▶ [What you will do]: The line containing "Image resolution: width=345" and every line after it, through the end of the records below, are to be reproduced exactly, with the pictures left out.

▶ [Data provided]:
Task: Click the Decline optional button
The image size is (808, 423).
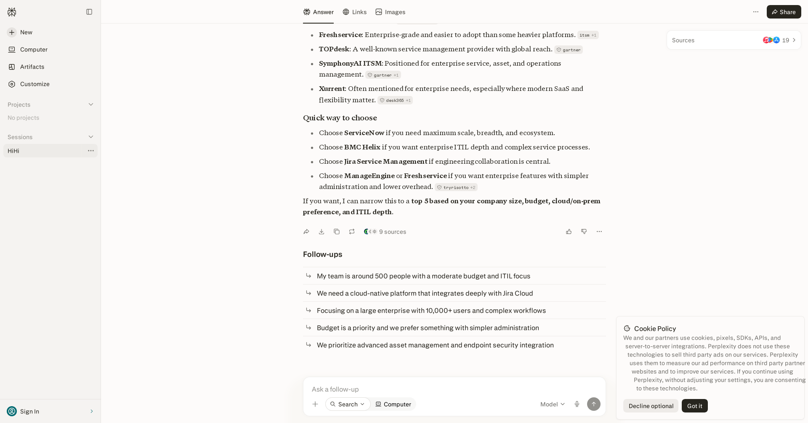Action: coord(651,406)
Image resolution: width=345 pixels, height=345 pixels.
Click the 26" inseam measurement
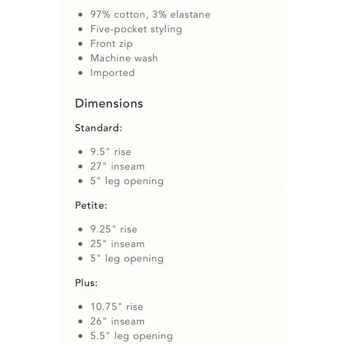118,321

▶ [Result]:
Image resolution: width=345 pixels, height=345 pixels.
Click the 26" inseam measurement
118,321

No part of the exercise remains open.